=== Section Start ===

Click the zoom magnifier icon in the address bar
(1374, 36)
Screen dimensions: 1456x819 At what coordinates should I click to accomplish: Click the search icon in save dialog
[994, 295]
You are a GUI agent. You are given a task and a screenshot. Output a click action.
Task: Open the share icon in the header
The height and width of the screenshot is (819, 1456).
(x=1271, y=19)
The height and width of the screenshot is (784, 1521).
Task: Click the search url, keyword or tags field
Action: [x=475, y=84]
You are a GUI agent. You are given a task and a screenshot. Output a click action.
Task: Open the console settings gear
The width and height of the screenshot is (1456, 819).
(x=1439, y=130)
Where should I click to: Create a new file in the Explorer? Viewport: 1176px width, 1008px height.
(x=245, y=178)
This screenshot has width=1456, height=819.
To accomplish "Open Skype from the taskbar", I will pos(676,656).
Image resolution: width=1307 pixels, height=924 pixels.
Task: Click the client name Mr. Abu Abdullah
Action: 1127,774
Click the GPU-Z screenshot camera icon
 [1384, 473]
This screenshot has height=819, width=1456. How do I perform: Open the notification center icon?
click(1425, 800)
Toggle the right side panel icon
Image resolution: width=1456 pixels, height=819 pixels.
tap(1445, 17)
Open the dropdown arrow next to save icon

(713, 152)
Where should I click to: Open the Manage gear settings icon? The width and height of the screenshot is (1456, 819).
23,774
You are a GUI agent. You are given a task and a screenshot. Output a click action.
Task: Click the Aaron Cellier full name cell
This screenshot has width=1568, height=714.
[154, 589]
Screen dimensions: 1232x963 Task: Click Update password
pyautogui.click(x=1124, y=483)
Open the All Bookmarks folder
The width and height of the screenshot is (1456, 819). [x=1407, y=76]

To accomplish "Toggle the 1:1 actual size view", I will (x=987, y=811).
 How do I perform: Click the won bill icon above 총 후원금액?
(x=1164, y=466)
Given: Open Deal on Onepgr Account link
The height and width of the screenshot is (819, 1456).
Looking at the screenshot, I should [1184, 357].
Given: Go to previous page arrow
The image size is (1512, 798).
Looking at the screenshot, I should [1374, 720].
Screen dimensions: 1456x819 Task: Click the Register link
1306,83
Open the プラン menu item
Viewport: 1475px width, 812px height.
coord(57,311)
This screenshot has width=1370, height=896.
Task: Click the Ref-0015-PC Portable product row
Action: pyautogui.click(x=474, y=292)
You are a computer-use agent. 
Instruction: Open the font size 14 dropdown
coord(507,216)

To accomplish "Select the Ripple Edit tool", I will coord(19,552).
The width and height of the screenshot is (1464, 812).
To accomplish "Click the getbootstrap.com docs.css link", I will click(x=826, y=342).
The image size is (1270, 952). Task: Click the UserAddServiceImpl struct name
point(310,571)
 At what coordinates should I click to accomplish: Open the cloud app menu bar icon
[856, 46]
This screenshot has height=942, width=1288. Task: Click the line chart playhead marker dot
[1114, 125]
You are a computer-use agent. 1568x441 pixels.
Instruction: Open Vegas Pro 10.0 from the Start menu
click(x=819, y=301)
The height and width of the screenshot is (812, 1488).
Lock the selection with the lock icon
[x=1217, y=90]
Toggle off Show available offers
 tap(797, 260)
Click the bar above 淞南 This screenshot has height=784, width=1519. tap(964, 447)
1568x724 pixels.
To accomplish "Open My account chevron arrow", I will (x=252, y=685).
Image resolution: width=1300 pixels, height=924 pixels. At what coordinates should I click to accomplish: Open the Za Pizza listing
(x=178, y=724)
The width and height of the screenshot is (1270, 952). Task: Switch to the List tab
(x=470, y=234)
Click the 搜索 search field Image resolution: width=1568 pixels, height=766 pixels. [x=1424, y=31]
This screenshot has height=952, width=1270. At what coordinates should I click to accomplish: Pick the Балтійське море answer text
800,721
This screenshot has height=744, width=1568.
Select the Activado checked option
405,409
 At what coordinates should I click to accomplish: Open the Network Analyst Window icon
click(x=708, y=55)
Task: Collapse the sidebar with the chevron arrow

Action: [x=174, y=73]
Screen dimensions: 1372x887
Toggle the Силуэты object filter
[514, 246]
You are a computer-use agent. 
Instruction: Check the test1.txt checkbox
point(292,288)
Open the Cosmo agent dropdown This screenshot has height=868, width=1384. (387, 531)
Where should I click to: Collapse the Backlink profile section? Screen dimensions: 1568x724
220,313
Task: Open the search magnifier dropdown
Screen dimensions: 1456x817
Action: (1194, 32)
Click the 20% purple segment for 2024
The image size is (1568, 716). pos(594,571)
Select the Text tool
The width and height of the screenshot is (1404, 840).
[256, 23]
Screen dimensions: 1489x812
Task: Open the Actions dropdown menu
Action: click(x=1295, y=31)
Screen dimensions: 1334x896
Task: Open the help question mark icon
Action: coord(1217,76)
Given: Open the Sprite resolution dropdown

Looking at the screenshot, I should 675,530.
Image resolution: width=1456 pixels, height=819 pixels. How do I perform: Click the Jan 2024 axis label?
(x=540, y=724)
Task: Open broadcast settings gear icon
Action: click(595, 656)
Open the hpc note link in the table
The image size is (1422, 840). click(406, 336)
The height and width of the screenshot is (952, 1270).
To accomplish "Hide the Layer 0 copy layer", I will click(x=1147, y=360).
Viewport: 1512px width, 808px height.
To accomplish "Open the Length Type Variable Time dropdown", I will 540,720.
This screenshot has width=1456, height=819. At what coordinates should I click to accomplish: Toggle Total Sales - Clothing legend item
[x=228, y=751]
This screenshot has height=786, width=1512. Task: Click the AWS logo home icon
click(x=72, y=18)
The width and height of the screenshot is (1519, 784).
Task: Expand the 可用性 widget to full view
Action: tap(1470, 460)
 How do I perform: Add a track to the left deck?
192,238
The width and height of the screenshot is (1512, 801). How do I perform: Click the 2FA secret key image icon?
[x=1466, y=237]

=== Section End ===

Would you restate the records word for word?

### [Answer for the task]
Click the zoom magnifier icon in the address bar
(1374, 36)
Screen dimensions: 1456x819 At what coordinates should I click to accomplish: Click the search icon in save dialog
[994, 295]
You are a GUI agent. You are given a task and a screenshot. Output a click action.
Task: Open the share icon in the header
The height and width of the screenshot is (819, 1456).
(x=1271, y=19)
The height and width of the screenshot is (784, 1521).
Task: Click the search url, keyword or tags field
Action: [x=475, y=84]
You are a GUI agent. You are given a task and a screenshot. Output a click action.
Task: Open the console settings gear
The width and height of the screenshot is (1456, 819).
(x=1439, y=130)
Where should I click to: Create a new file in the Explorer? Viewport: 1176px width, 1008px height.
(x=245, y=178)
This screenshot has width=1456, height=819.
To accomplish "Open Skype from the taskbar", I will pos(676,656).
Image resolution: width=1307 pixels, height=924 pixels.
Task: Click the client name Mr. Abu Abdullah
Action: 1127,774
Click the GPU-Z screenshot camera icon
 [1384, 473]
This screenshot has height=819, width=1456. How do I perform: Open the notification center icon?
click(1425, 800)
Toggle the right side panel icon
Image resolution: width=1456 pixels, height=819 pixels.
tap(1445, 17)
Open the dropdown arrow next to save icon

(713, 152)
Where should I click to: Open the Manage gear settings icon? The width and height of the screenshot is (1456, 819).
23,774
You are a GUI agent. You are given a task and a screenshot. Output a click action.
Task: Click the Aaron Cellier full name cell
This screenshot has width=1568, height=714.
[154, 589]
Screen dimensions: 1232x963 Task: Click Update password
pyautogui.click(x=1124, y=483)
Open the All Bookmarks folder
The width and height of the screenshot is (1456, 819). [x=1407, y=76]

To accomplish "Toggle the 1:1 actual size view", I will (x=987, y=811).
 How do I perform: Click the won bill icon above 총 후원금액?
(x=1164, y=466)
Given: Open Deal on Onepgr Account link
The height and width of the screenshot is (819, 1456).
Looking at the screenshot, I should [1184, 357].
Given: Go to previous page arrow
The image size is (1512, 798).
Looking at the screenshot, I should [1374, 720].
Screen dimensions: 1456x819 Task: Click the Register link
1306,83
Open the プラン menu item
Viewport: 1475px width, 812px height.
coord(57,311)
This screenshot has width=1370, height=896.
Task: Click the Ref-0015-PC Portable product row
Action: pyautogui.click(x=474, y=292)
You are a computer-use agent. 
Instruction: Open the font size 14 dropdown
coord(507,216)

To accomplish "Select the Ripple Edit tool", I will coord(19,552).
The width and height of the screenshot is (1464, 812).
To accomplish "Click the getbootstrap.com docs.css link", I will click(x=826, y=342).
The image size is (1270, 952). Task: Click the UserAddServiceImpl struct name
point(310,571)
 At what coordinates should I click to accomplish: Open the cloud app menu bar icon
[856, 46]
This screenshot has height=942, width=1288. Task: Click the line chart playhead marker dot
[1114, 125]
You are a computer-use agent. 1568x441 pixels.
Instruction: Open Vegas Pro 10.0 from the Start menu
click(x=819, y=301)
The height and width of the screenshot is (812, 1488).
Lock the selection with the lock icon
[x=1217, y=90]
Toggle off Show available offers
 tap(797, 260)
Click the bar above 淞南 This screenshot has height=784, width=1519. tap(964, 447)
1568x724 pixels.
To accomplish "Open My account chevron arrow", I will (x=252, y=685).
Image resolution: width=1300 pixels, height=924 pixels. At what coordinates should I click to accomplish: Open the Za Pizza listing
(x=178, y=724)
The width and height of the screenshot is (1270, 952). Task: Switch to the List tab
(x=470, y=234)
Click the 搜索 search field Image resolution: width=1568 pixels, height=766 pixels. [x=1424, y=31]
This screenshot has height=952, width=1270. At what coordinates should I click to accomplish: Pick the Балтійське море answer text
800,721
This screenshot has height=744, width=1568.
Select the Activado checked option
405,409
 At what coordinates should I click to accomplish: Open the Network Analyst Window icon
click(x=708, y=55)
Task: Collapse the sidebar with the chevron arrow

Action: [x=174, y=73]
Screen dimensions: 1372x887
Toggle the Силуэты object filter
[514, 246]
You are a computer-use agent. 
Instruction: Check the test1.txt checkbox
point(292,288)
Open the Cosmo agent dropdown This screenshot has height=868, width=1384. (387, 531)
Where should I click to: Collapse the Backlink profile section? Screen dimensions: 1568x724
220,313
Task: Open the search magnifier dropdown
Screen dimensions: 1456x817
Action: (1194, 32)
Click the 20% purple segment for 2024
The image size is (1568, 716). pos(594,571)
Select the Text tool
The width and height of the screenshot is (1404, 840).
[256, 23]
Screen dimensions: 1489x812
Task: Open the Actions dropdown menu
Action: click(x=1295, y=31)
Screen dimensions: 1334x896
Task: Open the help question mark icon
Action: coord(1217,76)
Given: Open the Sprite resolution dropdown

Looking at the screenshot, I should 675,530.
Image resolution: width=1456 pixels, height=819 pixels. How do I perform: Click the Jan 2024 axis label?
(x=540, y=724)
Task: Open broadcast settings gear icon
Action: click(595, 656)
Open the hpc note link in the table
The image size is (1422, 840). click(406, 336)
The height and width of the screenshot is (952, 1270).
To accomplish "Hide the Layer 0 copy layer", I will click(x=1147, y=360).
Viewport: 1512px width, 808px height.
To accomplish "Open the Length Type Variable Time dropdown", I will 540,720.
This screenshot has width=1456, height=819. At what coordinates should I click to accomplish: Toggle Total Sales - Clothing legend item
[x=228, y=751]
This screenshot has height=786, width=1512. Task: Click the AWS logo home icon
click(x=72, y=18)
The width and height of the screenshot is (1519, 784).
Task: Expand the 可用性 widget to full view
Action: tap(1470, 460)
 How do I perform: Add a track to the left deck?
192,238
The width and height of the screenshot is (1512, 801). How do I perform: Click the 2FA secret key image icon?
[x=1466, y=237]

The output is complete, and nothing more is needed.